TASK TO COMPLETE: Resume the passage below about evaluating a newborn jaundice guideline, picking up right after its last sentence.

EXCERPTED PASSAGE:
The question in the title is hard to answer, without a randomized controlled trial of some kind where the guidelines are followed in one group, and not in another. The whole point of most guidelines, though, is to put the best available evidence into a clinical pathway to be followed, so an RCT would have to randomize half the patients to not follow best practice, which would be ethically questionable.
Another way of evaluating their impact is to perform other types of studies, less scientifically convincing, but often the best that can feasibly be done.
In 2007, while I was chair of the Fetus and Newborn Committee, we produced a guideline on screening and management of hyperbilirubinemia. As most readers will know, jaundice in newborns is very frequent, almost always short-lived and benign, and frequently treated with phototherapy. Severe hyperbilirubinemia leading to neurological damage is very rare, but potentially avoidable. In 2006 Micheal Sgro and colleagues published data from the Canadian Paediatric Surveillance System (babies born in 2002-2004) that 1 infant per 2480 births developed severe jaundice (peak bili more than 425 micromol/L or an exchange transfusion); they also showed that 12% if them had acute neurological findings. From a different project investigating cases born in 2007 and 2008 they estimated that 1 in 44,000 births the baby had developed chronic bilirubin encephalopathy.

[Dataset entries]

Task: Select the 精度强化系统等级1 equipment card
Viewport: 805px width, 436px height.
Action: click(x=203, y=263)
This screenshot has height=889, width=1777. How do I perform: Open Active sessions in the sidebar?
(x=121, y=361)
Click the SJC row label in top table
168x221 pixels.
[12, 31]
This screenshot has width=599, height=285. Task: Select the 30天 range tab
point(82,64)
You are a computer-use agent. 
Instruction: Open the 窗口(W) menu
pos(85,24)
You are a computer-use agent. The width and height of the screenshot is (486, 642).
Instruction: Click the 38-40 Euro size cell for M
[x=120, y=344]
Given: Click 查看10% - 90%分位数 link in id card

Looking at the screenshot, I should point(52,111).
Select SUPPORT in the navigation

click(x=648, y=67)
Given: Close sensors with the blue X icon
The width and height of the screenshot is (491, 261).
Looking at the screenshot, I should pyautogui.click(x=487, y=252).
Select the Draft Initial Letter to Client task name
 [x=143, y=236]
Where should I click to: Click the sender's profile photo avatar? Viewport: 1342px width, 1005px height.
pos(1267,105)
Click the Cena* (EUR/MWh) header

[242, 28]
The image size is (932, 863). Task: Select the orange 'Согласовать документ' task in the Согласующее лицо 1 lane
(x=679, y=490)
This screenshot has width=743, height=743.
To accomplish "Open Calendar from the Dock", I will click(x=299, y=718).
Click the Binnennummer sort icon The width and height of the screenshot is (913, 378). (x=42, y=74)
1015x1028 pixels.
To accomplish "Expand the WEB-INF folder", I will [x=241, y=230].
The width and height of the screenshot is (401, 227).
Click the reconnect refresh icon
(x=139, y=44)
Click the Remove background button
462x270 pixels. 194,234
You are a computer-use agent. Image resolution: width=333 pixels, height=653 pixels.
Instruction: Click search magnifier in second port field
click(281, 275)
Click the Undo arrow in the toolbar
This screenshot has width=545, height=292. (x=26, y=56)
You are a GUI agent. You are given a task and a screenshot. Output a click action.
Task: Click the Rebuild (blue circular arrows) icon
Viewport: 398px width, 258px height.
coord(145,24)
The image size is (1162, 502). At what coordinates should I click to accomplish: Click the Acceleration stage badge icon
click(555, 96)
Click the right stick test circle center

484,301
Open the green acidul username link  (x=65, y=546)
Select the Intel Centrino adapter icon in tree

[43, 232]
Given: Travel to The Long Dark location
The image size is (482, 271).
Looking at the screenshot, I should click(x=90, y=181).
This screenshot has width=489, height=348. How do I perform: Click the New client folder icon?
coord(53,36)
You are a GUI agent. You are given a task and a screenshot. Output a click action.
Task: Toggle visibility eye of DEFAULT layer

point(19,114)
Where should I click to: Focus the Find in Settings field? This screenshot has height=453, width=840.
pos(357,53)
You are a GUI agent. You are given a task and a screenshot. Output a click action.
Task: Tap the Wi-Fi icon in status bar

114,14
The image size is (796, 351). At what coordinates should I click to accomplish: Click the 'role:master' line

RESULT OF THE EXERCISE:
They have now repeated the earlier CPSP study: Sgro M, et al. Severe Neonatal Hyperbilirubinemia Decreased after the 2007 Canadian Guidelines. The Journal of pediatrics. 2016. In the new report there were 91 cases of severe hyperbilirubinemia country-wide, for a calculated incidence of 1 in 8600. One third of the previous incidence. This good news may, I would like to think, be at least partly due to the guidelines. Our guidelines recommended universal measurement of bilirubin, within the first 72 hours of life; they were based on the best available evidence, showing that visual inspection is unreliable, that many babies with severe hyperbilirubinemia had been discharged without having a measurement of bilirubin, and that a single measurement could predict with some accuracy which babies would become severely jaundiced.
The actual highest bilirubin in the 2 studies was almost identical at about 480, which hopefully means that the proportion of babies who develop chronic neurological problems will also decline by two thirds.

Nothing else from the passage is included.